Aw, he is cute! Though I would not say he is anywhere CLOSE to what I would call a shave, its looks like about half of the coat he had was clipped off. He is still at least an inch long from what I can tell, though the ponytail and longer hair on the head was clipped short. At 5 months, he is certainly now changing, or about to change from puppy coat to adult coat. Time will tell what his coat texture will be like when he is done changing over. I agree that the groomer should have gotten more specific lengths from you. Trim is just too generic of a term, (as are many others..for instance, you think the dog is practically shaved, I think he's nowhere near that) It is just hair, and trust me, it will grow back...fast..lol Just keep up with brushing and combing..he is certainly still long enough to need brushing and combing daily! Next time you take him in to the groomer, (and if you go back to the same groomer, it will be easier to specify how much longer than last time, as they should have record of what they did)...Tell them/show them exactly how much hair you want off or left..If you want the ponytail back, if you want fuller legs, etc. Again, there is NO SUCH THING as a Maltipoo haircut...they are a mixed breed, and no such haircut exists, as they have no breed standard, etc. Not all maltipoos look alike, so what you think your particular mix should look like may not be what the next person thinks they should look like. Be very specific about every aspect of the pup's haircut.  Just take it as a learning experience, and now you know more info in order to explain the haircut you want to the groomer.


----------



## pugmom

I have no idea about grooming as I have never owned a dog that needed anything besides a wash and a nail trim ....but would it help to bring a picture of what you want?......I do that when I go to get my hair cut if I'm going for something else then my regular style


----------



## jesirose

car-abusa said:


> I did say I want him to look like a maltipoo


That means nothing, maltese poodle crosses can look very different from each other and be cut many different ways. Since your dog is part poodle, saying he looks like a poodle seems perfectly fine


----------



## car-abusa

I am new to this breed, so I guess I didn't realize there were so many variations, it's just that all the maltipoo's I looked at before I bought him (and I looked at a lot) looked like the "before" picture, so that's why I said "keep him looking like a maltipoo" the only reason I paid more than I wanted to for him, was because it was like a couple of days before Christmas, and I wanted to get it for my son. I know that some people say that they are mutt's, (although I think that means that they are from unknown origins, the breeder said that it was from a Maltese and a poodle) I think he is a hybrid HA ! HA !
(trying to justify what I paid !) It was worth the money to see the look on my son's face ! Take care all.


----------



## pugmom

car-abusa said:


> I am new to this breed, so I guess I didn't realize there were so many variations, it's just that all the maltipoo's I looked at before I bought him (and I looked at a lot) looked like the "before" picture, so that's why I said "keep him looking like a maltipoo" the only reason I paid more than I wanted to for him, was because it was like a couple of days before Christmas, and I wanted to get it for my son. I know that some people say that they are mutt's, (although I think that means that they are from unknown origins, the breeder said that it was from a Maltese and a poodle) I think he is a hybrid HA ! HA !
> (trying to justify what I paid !) It was worth the money to see the look on my son's face ! Take care all.

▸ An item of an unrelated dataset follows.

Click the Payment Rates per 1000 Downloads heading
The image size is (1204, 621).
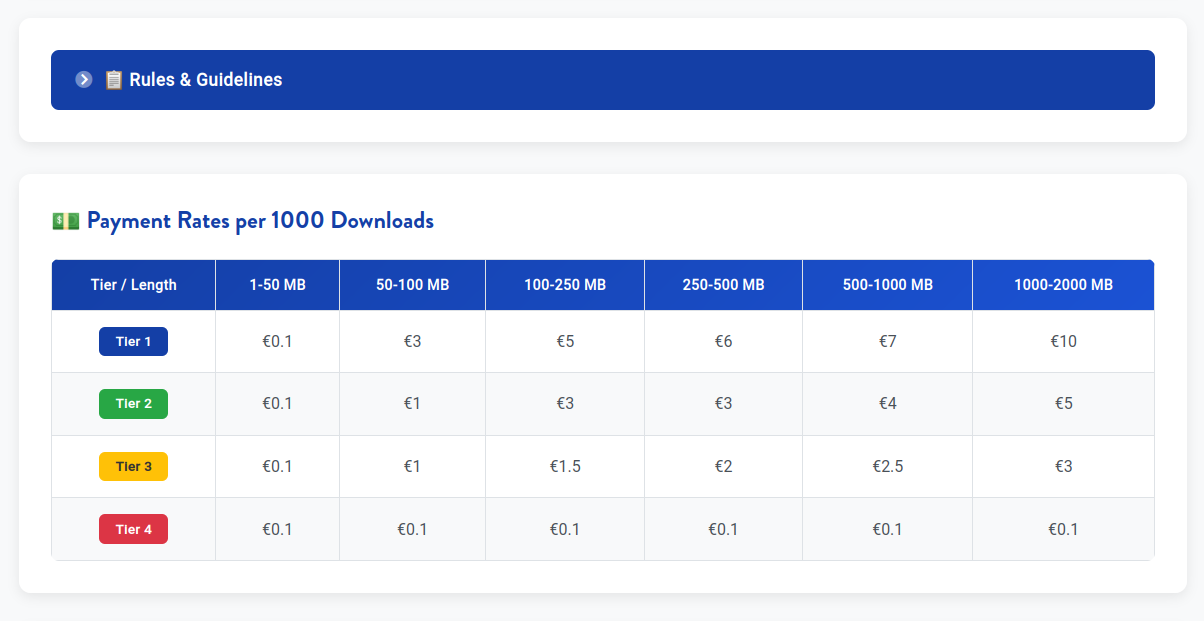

Nope, while you pup is very cute she is a mutt or mix.....multipoo is not a breed of dog...so they can very depending on what traits they take from the sir and dam...


----------



## Graco22

pugmom said:


> Nope, while you pup is very cute she is a mutt or mix.....multipoo is not a breed of dog...so they can very depending on what traits they take from the sir and dam...

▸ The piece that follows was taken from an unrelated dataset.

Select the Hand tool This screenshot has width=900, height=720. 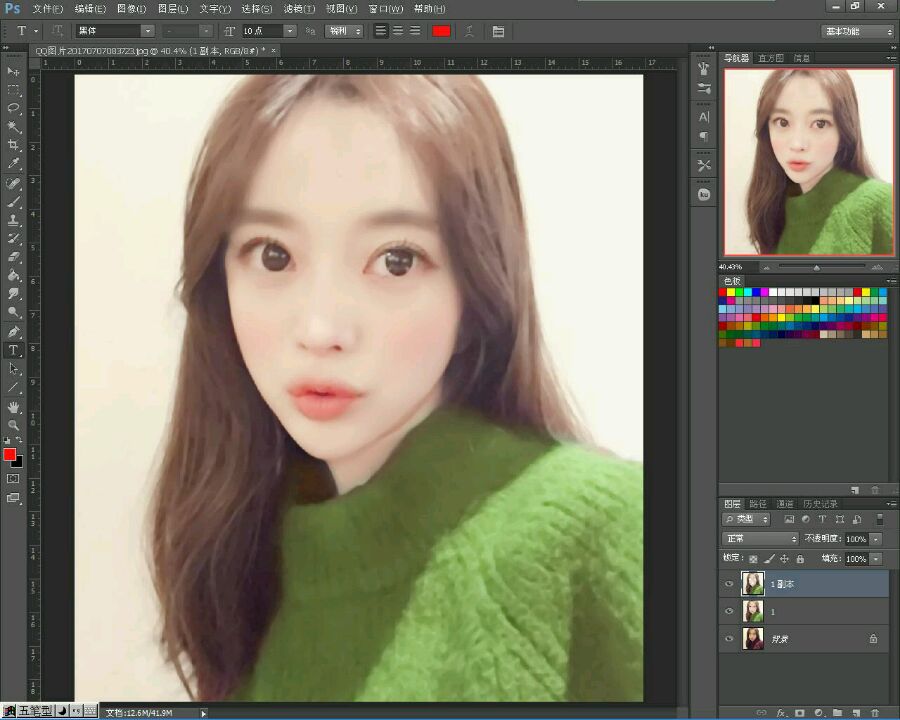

And because reputable breeders will not breed mixes, its hard to say of the health and quality of breed standard your pup's parents were. Chances are the parents themselves weren't registered, and weren't high quality dogs in reference to breed standard. That is why there can be such variation in a "malti-poo" or "yorki-poo" etc. There is no standard, and the quality of the dogs being used for breeding these mixes is many times questionable. I've seen maltese that were 4 pounds, and maltese that were 15 pounds. I've seen maltese with long silky hair, and maltese with full,thick bushy coats. And that is the case for every breed, not just maltese...But that is why there is so much variation in the mixes...there is variations in the "purebreeds". That does not mean that your pup is not an excellent pet, and is making your family so happy to have him. He definitely is a cutie, and thats what matters most. He has a loving home and a caring owner.


----------



## car-abusa

pugmom said:


> Nope, while you pup is very cute she is a mutt or mix.....multipoo is not a breed of dog...so they can very depending on what traits they take from the sir and dam...

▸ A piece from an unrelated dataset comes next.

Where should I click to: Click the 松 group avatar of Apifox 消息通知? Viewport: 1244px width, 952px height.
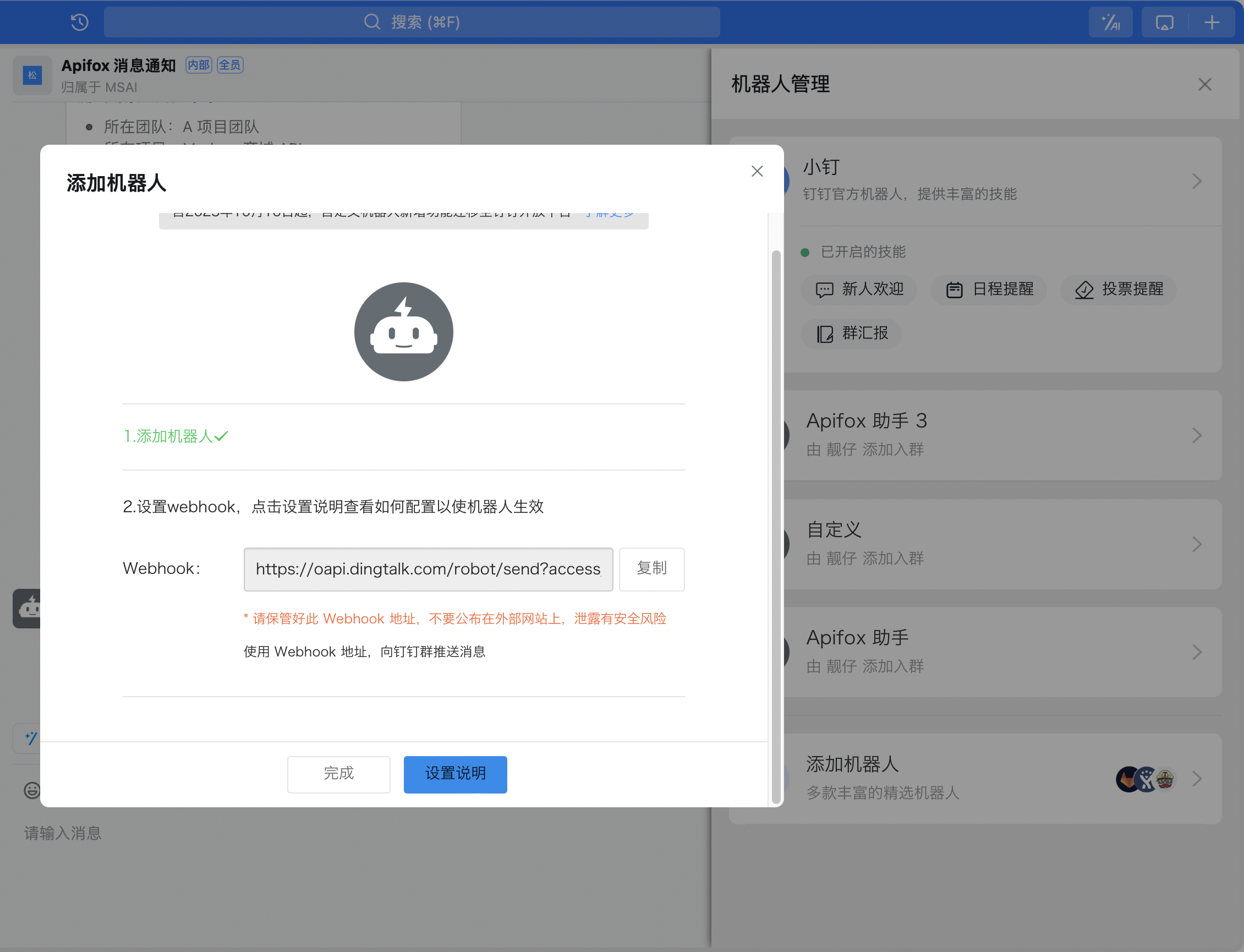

You can call it a mutt if you want, I like him just fine, I was just kidding around anyway, actually through the years, the best dog I had was a mutt,

I still miss her after all these years after her death


----------



## pugmom

car-abusa said:


> You can call it a mutt if you want, I like him just fine, I was just kidding around anyway, actually through the years, the best dog I had was a mutt,
> 
> I still miss her after all these years after her death


I don't think anyone said mix breeds weren't great dogs?....and mutt is not a derogatory term


----------



## xoxluvablexox

A mutt is a mix of dog breeds. Well your maltipoo is a mix of a Poodle and a Maltise so there for it is a mutt. A very cute one . It's a poodle mix though so it's hair might stay curly. If you didn't want a dog with curly hair you shouldn't have bought a poodle mix. I think as it gets longer though it'll straighten out. Just make sure you brush out the dogs hair a lot because poodles matt really easy... I'm not sure about Maltese though.


----------



## jesirose

Mutt is a four letter word.
So is love.


----------



## car-abusa

xoxluvablexox said:


> A mutt is a mix of dog breeds. Well your maltipoo is a mix of a Poodle and a Maltise so there for it is a mutt. A very cute one . It's a poodle mix though so it's hair might stay curly. If you didn't want a dog with curly hair you shouldn't have bought a poodle mix. I think as it gets longer though it'll straighten out. Just make sure you brush out the dogs hair a lot because poodles matt really easy... I'm not sure about Maltese though.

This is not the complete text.